Priority is claimed to copending U.S. Provisional Patent Application Ser. No. 61/739,611, filed Dec. 19, 2012, which is hereby incorporated herein by reference in its entirety.
BACKGROUNDIt is often desirable that reagents in chemical reactions or biochemical reactions to be as homogeneous as possible so as to obtain an efficient and predictable reaction. In the case of Polymerase Chain Reactions (“PCR”), the reagents, enzymes, primers, probes, target templates, etc., in the solution need to be as homogeneous as possible in order to allow for optimization of the efficiency of amplification of the target reaction.
Many reactions also require a uniform temperature throughout the solution in the reaction well for the reaction to be efficient. PCR also requires uniform temperatures at denature, annealing and reverse transcription for efficient amplification of the target DNA segment to occur.
Mixing the solution of reagents prior to starting the reactions, and in the case of PCR amplification, will often satisfy the requirement of homogeneity in an open reaction well system. This mixing is usually done as the reagents are added to the open reaction well.
Additional features and advantages of the invention will be apparent from the detailed description which follows, taken in conjunction with the accompanying drawings, which together illustrate, by way of example, features of the invention:
Reference will now be made to the exemplary embodiments illustrated, and specific language will be used herein to describe the same.

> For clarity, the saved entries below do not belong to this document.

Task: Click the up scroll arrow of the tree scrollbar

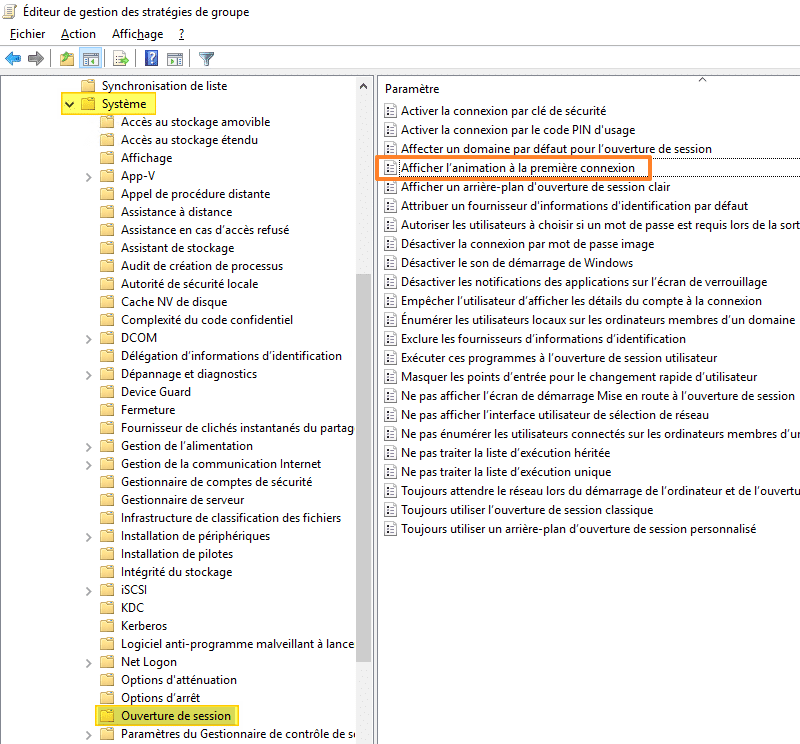Action: (363, 85)
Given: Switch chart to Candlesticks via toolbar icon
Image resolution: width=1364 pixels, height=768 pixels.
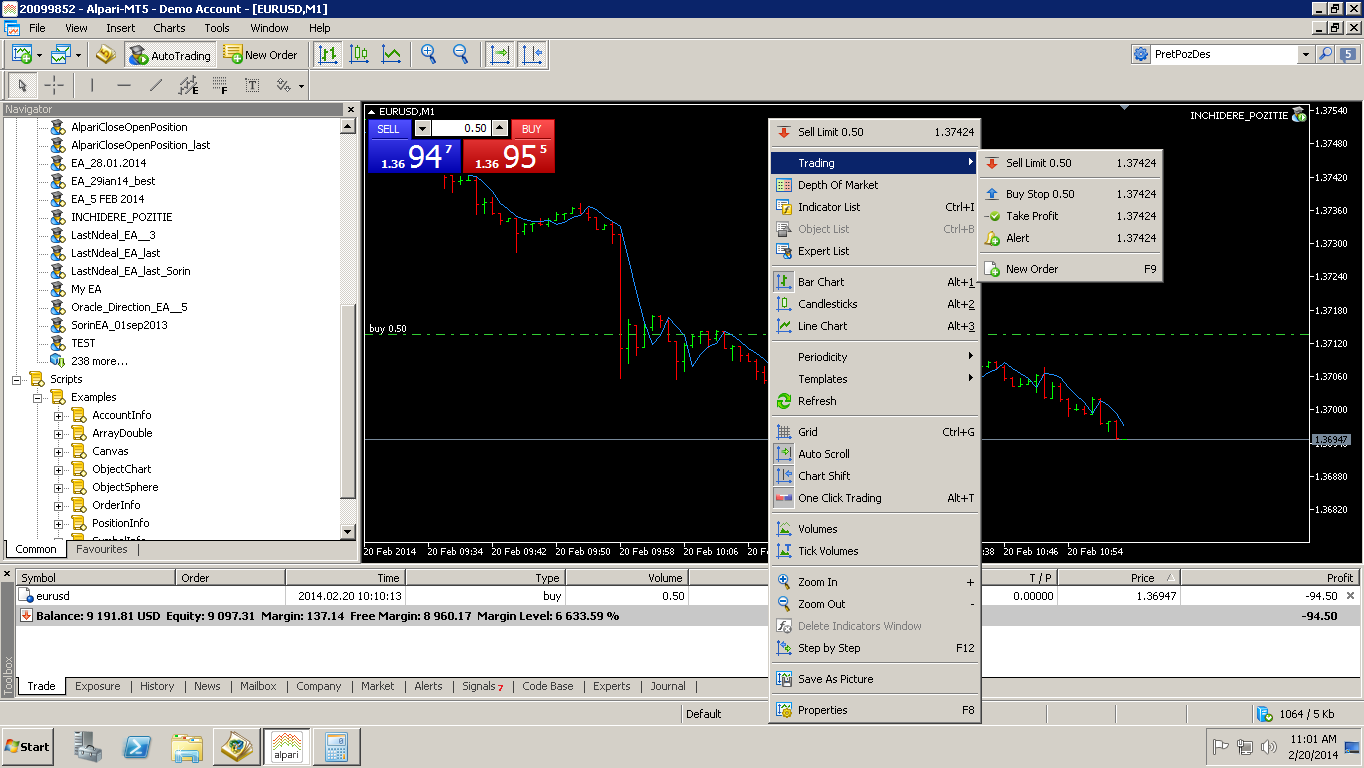Looking at the screenshot, I should click(359, 54).
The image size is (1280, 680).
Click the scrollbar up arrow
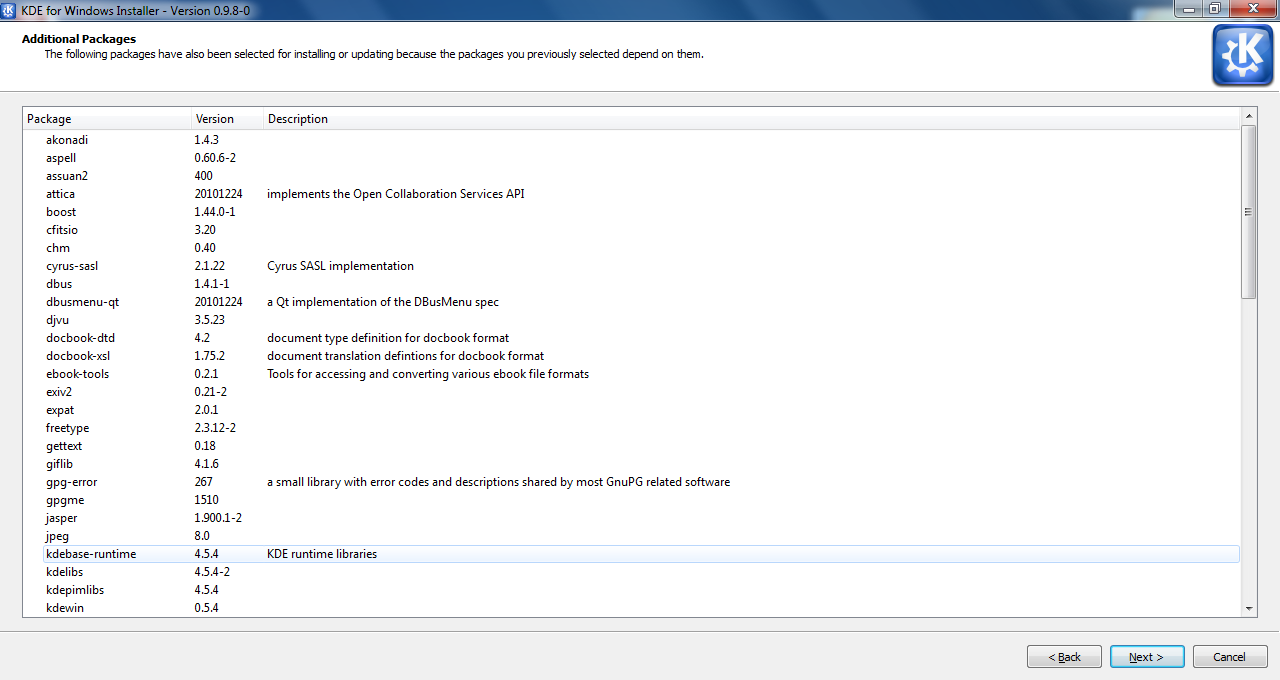[1248, 115]
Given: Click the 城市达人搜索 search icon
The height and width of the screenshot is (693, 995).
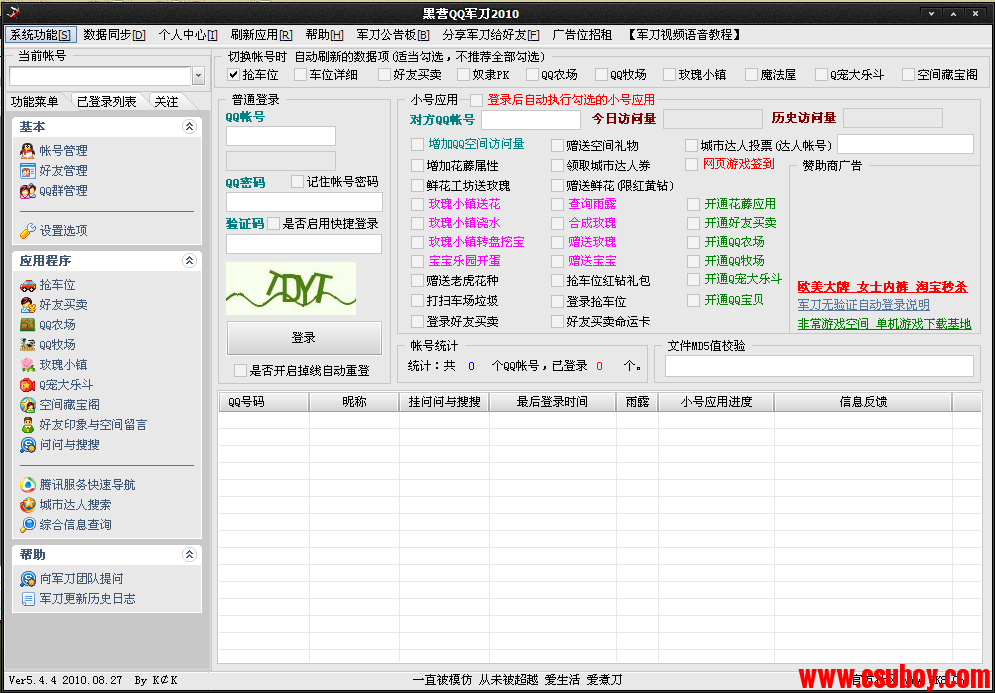Looking at the screenshot, I should [28, 505].
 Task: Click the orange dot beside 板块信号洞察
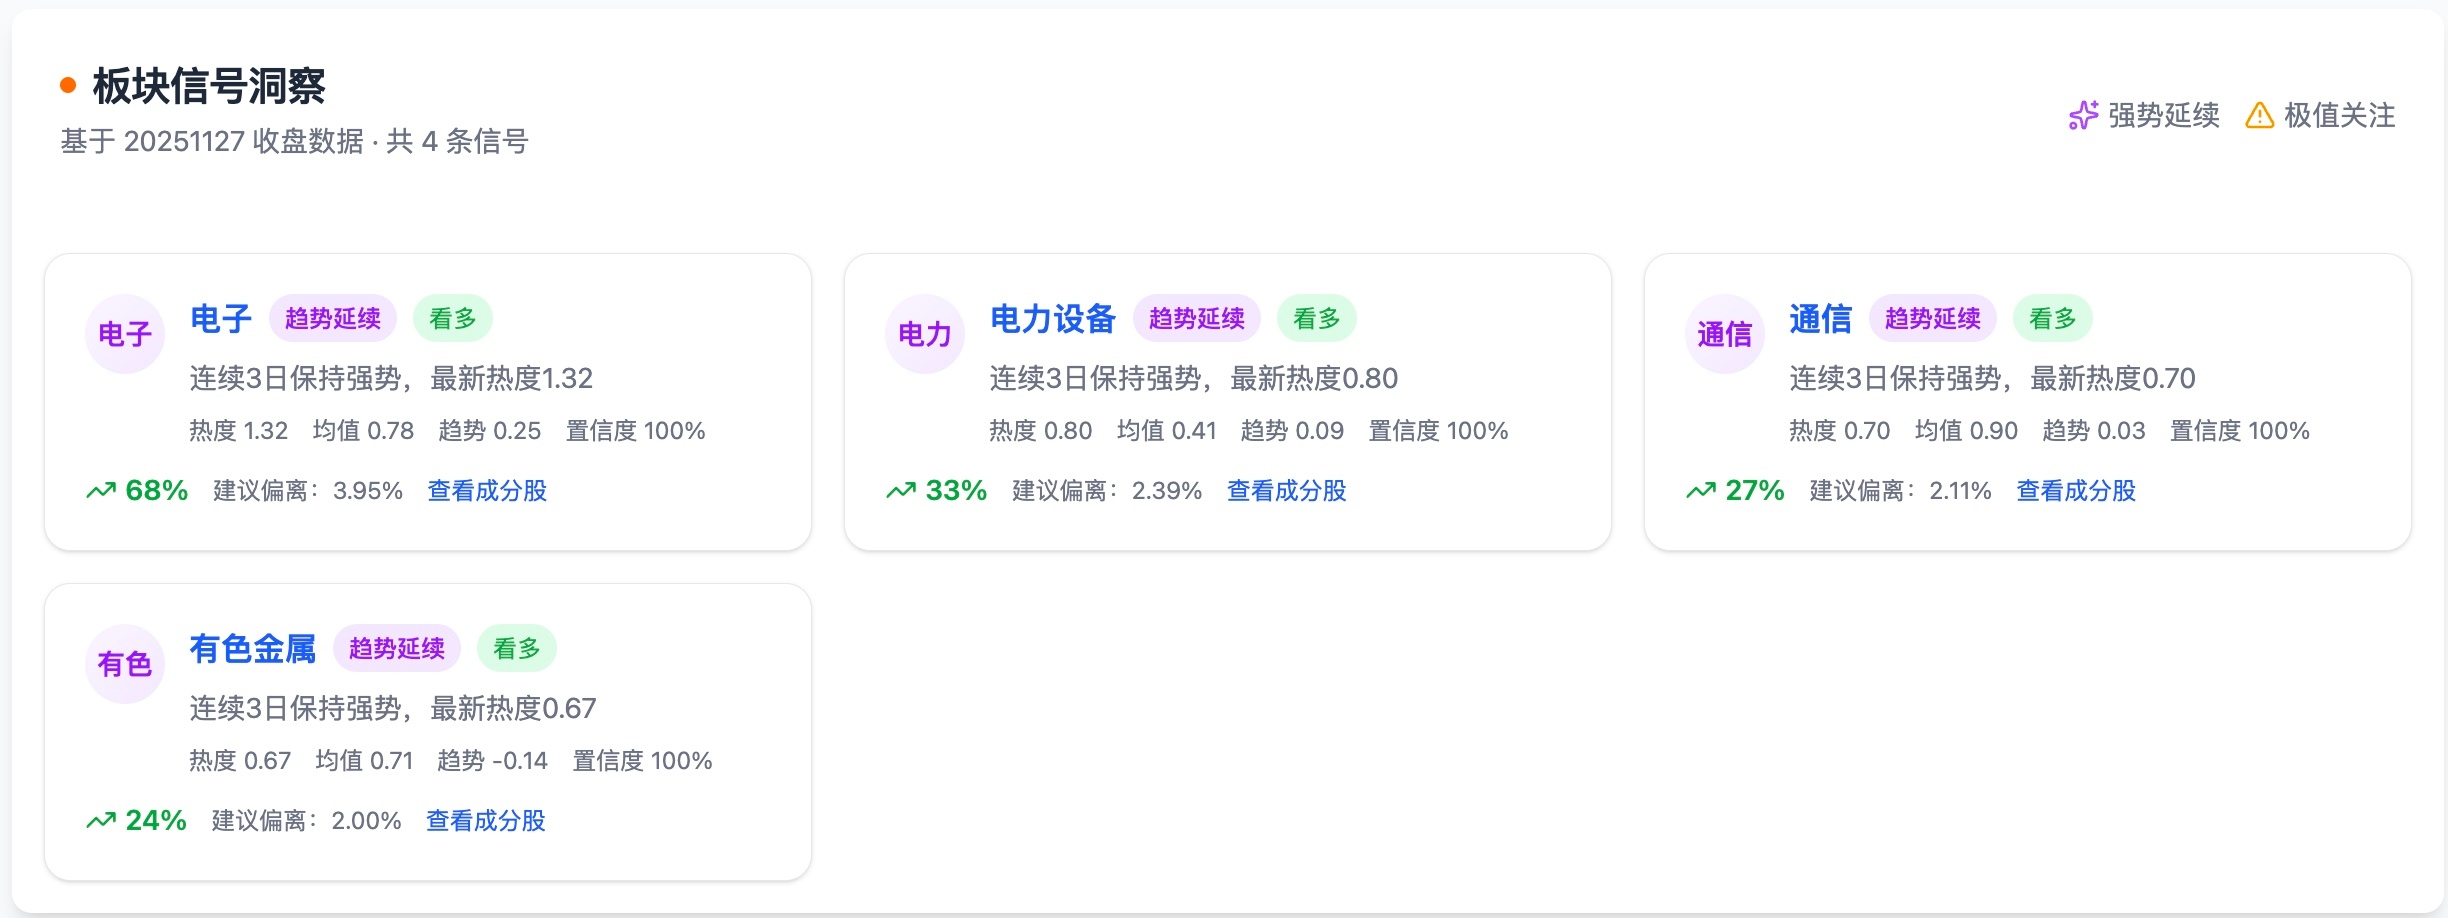tap(68, 86)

It will nevertheless be understood that no limitation of the scope of the invention is thereby intended.
SUMMARY OF THE INVENTIONIt has been recognized that it would be advantageous to develop a mixing apparatus operable with a closed cartridge reaction well that can maintain a homogeneous mixture within the reaction well during a heating process to a target temperature.
The invention provides a variety of methods of oscillating a magnetic field within a PCR reactor having a closed cartridge reaction well that is capable of rapidly displacing a magnetically responsive bead within the well, which can in turn mix the contents and maintain a homogeneous consistency and temperature.
DETAILED DESCRIPTION OF EXAMPLE EMBODIMENT(S) DefinitionsAs used herein, the singular forms “a” and “the” can include plural referents unless the context clearly dictates otherwise. Thus, for example, reference to “a heating unit” can include one or more of such units.
As used herein, the term “substantially” refers to the complete or nearly complete extent or degree of an action, characteristic, property, state, structure, item, or result. As an arbitrary example, an object that is “substantially” enclosed is an article that is either completely enclosed or nearly completely enclosed. The exact allowable degree of deviation from absolute completeness may in some cases depend upon the specific context. However, generally speaking the nearness of completion will be so as to have the same overall result as if absolute and total completion were obtained. The use of “substantially” is equally applicable when used in a negative connotation to refer to the complete or near complete lack of an action, characteristic, property, state, structure, item, or result. As another arbitrary example, a composition that is “substantially free of an ingredient or element may still actually contain such item so long as there is no measurable effect as a result thereof.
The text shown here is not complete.